Dataset content

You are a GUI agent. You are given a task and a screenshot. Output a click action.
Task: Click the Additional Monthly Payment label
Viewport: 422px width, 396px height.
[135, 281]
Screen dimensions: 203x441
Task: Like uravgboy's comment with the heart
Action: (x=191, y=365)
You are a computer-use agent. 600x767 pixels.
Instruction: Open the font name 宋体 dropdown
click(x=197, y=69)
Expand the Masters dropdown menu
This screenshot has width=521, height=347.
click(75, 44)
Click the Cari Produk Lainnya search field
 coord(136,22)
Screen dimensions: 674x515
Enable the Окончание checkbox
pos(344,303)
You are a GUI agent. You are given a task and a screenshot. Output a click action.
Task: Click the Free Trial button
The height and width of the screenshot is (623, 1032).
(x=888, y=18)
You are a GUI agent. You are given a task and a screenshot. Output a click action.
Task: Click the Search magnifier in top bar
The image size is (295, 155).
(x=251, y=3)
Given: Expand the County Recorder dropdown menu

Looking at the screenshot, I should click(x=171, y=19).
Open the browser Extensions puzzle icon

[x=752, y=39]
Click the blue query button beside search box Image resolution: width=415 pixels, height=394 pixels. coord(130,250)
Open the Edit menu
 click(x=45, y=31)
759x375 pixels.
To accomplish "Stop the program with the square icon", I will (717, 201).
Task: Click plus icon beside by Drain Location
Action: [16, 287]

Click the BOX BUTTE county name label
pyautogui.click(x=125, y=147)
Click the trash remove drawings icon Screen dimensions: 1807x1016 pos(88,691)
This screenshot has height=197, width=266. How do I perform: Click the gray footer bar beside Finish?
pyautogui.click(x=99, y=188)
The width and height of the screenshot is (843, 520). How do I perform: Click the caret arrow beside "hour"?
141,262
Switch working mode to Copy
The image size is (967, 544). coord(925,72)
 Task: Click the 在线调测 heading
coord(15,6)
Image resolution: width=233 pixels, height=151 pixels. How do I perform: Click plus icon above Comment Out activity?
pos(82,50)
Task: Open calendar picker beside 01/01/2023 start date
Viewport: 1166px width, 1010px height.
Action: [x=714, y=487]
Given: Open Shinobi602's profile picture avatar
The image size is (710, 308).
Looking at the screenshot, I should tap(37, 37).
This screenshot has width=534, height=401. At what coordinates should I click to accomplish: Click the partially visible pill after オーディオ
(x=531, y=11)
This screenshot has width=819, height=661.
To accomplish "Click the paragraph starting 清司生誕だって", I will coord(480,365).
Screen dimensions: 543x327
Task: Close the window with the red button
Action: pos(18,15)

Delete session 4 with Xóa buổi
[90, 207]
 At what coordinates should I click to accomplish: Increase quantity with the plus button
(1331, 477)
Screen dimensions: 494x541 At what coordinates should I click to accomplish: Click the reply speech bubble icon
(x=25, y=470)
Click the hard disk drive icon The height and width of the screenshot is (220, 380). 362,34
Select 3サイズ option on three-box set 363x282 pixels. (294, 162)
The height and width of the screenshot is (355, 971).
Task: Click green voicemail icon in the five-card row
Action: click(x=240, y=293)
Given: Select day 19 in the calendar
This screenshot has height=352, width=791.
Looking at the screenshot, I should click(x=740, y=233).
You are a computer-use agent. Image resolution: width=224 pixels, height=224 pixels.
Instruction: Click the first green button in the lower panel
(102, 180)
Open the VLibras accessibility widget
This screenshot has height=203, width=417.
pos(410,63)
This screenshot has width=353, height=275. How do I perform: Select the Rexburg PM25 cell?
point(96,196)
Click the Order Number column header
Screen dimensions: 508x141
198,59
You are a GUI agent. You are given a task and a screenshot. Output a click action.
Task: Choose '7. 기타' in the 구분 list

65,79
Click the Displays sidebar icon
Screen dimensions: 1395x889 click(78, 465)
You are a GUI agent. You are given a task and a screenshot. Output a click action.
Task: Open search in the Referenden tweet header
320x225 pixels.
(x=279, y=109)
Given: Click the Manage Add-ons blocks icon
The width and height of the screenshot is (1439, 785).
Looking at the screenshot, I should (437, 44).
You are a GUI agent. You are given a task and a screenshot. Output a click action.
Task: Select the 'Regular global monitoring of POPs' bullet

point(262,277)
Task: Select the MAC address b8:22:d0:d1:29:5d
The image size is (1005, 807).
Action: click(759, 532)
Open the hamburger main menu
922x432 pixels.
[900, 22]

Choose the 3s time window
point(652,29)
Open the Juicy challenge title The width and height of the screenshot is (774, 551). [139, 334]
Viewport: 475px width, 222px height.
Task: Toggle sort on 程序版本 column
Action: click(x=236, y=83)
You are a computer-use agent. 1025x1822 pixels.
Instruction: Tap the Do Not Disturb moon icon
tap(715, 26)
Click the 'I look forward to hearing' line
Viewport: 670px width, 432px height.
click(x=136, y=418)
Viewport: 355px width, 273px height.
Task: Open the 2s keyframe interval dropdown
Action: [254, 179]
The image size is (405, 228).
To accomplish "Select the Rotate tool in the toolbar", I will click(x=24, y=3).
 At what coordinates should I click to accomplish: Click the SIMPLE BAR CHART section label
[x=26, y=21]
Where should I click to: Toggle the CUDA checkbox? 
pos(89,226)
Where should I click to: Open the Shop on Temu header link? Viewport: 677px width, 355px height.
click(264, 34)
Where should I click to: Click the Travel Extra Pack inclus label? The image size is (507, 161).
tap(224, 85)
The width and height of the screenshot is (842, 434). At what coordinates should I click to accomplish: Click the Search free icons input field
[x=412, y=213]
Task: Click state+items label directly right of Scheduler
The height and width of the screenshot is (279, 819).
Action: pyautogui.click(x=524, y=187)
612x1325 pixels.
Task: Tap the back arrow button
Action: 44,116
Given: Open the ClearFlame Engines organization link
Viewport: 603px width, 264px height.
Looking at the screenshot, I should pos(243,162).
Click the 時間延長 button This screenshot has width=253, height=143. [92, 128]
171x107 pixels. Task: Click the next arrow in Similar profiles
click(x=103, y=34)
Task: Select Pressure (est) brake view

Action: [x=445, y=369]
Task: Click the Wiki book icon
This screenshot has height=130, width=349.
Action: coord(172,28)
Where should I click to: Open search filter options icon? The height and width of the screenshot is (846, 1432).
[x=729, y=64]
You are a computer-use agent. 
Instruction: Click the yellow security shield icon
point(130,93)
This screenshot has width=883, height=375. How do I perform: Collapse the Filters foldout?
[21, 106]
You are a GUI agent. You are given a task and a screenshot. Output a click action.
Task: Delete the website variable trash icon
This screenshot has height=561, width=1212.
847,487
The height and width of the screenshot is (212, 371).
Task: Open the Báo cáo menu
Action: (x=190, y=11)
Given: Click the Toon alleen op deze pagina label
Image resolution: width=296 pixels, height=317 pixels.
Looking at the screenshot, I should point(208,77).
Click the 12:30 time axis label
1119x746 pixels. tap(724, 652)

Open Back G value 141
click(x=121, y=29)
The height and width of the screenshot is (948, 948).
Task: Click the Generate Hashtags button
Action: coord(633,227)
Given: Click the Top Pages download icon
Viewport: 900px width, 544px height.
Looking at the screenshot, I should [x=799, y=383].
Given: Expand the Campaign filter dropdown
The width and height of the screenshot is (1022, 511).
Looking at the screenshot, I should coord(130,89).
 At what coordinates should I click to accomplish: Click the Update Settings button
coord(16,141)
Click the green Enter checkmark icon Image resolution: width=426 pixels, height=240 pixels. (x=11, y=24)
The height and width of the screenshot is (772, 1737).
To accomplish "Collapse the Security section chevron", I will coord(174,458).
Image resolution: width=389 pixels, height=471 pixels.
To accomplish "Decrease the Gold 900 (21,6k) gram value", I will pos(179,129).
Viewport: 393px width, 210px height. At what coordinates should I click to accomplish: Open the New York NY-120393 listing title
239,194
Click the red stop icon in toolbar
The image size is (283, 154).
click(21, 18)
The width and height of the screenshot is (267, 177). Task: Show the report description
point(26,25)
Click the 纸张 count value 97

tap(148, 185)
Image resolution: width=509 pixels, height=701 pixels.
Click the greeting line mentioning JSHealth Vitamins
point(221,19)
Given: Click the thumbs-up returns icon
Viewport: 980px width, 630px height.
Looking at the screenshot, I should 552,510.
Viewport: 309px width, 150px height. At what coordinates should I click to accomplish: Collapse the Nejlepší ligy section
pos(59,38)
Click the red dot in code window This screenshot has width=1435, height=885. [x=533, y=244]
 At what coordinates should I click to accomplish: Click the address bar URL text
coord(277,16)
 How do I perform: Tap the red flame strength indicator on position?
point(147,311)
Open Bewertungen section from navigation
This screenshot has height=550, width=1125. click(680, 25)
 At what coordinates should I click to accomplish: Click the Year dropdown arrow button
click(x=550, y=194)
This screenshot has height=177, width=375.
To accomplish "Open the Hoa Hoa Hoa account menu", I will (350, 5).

Work to be completed
Beginning with the line holding "You are a computer-use agent. 1025x1822" and ending with the line holding "The image size is (405, 228).", write out the stretch of material above exactly; add no further lines.

Answer
You are a computer-use agent. 1025x1822 pixels.
Instruction: Tap the Do Not Disturb moon icon
tap(715, 26)
Click the 'I look forward to hearing' line
Viewport: 670px width, 432px height.
click(x=136, y=418)
Viewport: 355px width, 273px height.
Task: Open the 2s keyframe interval dropdown
Action: [254, 179]
The image size is (405, 228).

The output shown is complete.